4.25Daarnaast vertegenwoordigen volgens [bedrijf] de door [gedaagde] (wel) verrichte werkzaamheden een waarde van € 10.004,- exclusief btw oftewel € 12.104,84 inclusief btw (zie pagina 7 van het rapport), waarbij dan opgeteld dient te worden de waarde van de door Cortado verstrekte extra opdrachten (€ 1.000,-, zie 4.9), tezamen dus € 13.104,84, terwijl vaststaat dat Cortado (zie 2.4) hem in totaal een bedrag van € 18.380,- heeft betaald. Voor het verschil -ad € 5.275,16 - tussen die bedragen is in deze procedure geen deugdelijke grondslag gebleken. Dat bedrag zal dan ook als onverschuldigd betaald door [gedaagde] aan Cortado moeten worden gerestitueerd.
4.26De door Cortado gemaakte expertisekosten, gesteld op € 1.512,50 inclusief btw en onderbouwd met de als productie 12 bij dagvaarding overgelegde factuur, ten aanzien waarvan [gedaagde] geen ander verweer heeft gevoerd dan het hiervoor behandelde verweer, zijn naar het oordeel van de kantonrechter aan te merken als redelijke kosten ter vaststelling van schade en aansprakelijkheid als bedoeld in artikel 6:96 lid 2 sub b BW en komen om die reden eveneens voor toewijzing in aanmerking.
4.27Al het voorgaande leidt tot de slotsom dat het door Cortado jegens [gedaagde] gevorderde toewijsbaar is tot een bedrag van (€ 14.792,25 plus € 5.275,16 plus € 1.512,50, derhalve) € 21.579,91 inclusief btw.
4.28De door Cortado daarover gevorderde wettelijke rente is, als op de wet gegrond en door [gedaagde] niet afzonderlijk bestreden, eveneens toewijsbaar.
4.29In het voorgaande ligt besloten dat er geen aanleiding is voor toewijzing aan [gedaagde] van enig bedrag zoals door hem in reconventie gevorderd.

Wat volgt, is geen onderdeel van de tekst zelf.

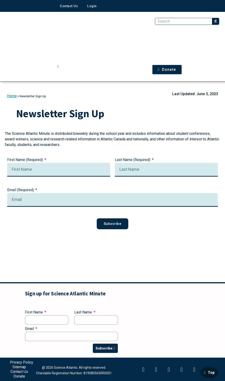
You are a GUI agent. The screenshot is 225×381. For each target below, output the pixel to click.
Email (30, 329)
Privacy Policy (21, 362)
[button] (58, 66)
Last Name (83, 312)
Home (12, 96)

Zijn tegenvordering wordt dan ook afgewezen.
4.30
[gedaagde] wordt, zowel in conventie als in reconventie, als de in het ongelijk gestelde partij is de kosten van de procedure veroordeeld. Daarbij merkt de kantonrechter op dat zij bij de vaststelling van de in reconventie aan de zijde van Cortado gevallen proceskosten heeft rekening gehouden met de omstandigheid dat de tegenvordering is voortgevloeid uit het verweer in conventie.
4.31De in conventie apart gevorderde nakosten worden toegewezen als hierna vermeld, nu de proceskostenveroordeling hiervoor reeds een executoriale titel geeft en de kantonrechter van oordeel is dat de nakosten zich reeds vooraf laten begroten.
5. De beslissing
De kantonrechter:
- veroordeelt [gedaagde] tot betaling aan Cortado van een bedrag van € 21.579,91, te vermeerderen met de wettelijke rente daarover vanaf de dag van dagvaarding tot aan de dag van algehele voldoening;
- veroordeelt [gedaagde] in de kosten van de procedure, tot aan deze uitspraak aan de zijde van Cortado begroot op € 1.087,46 aan verschotten en € 1.494,- aan salaris voor haar gemachtigde, en indien [gedaagde] niet binnen veertien dagen na de datum van dit vonnis vrijwillig aan dit vonnis heeft voldaan, begroot op € 124,- aan nasalaris. Indien daarna betekening van het vonnis heeft plaatsgevonden, dient het bedrag aan nasalaris nog te worden verhoogd met de kosten van betekening;
- verklaart dit vonnis uitvoerbaar bij voorraad en wijst af het méér of anders gevorderde;
- wijst het door [eiser] gevorderde af;
- veroordeelt [eiser] in de kosten van de procedure, tot aan deze uitspraak aan de zijde van Cortado begroot op € 373,- aan salaris voor haar gemachtigde.
Dit vonnis is gewezen door mr. K.J. Bezuijen en uitgesproken ter openbare terechtzitting.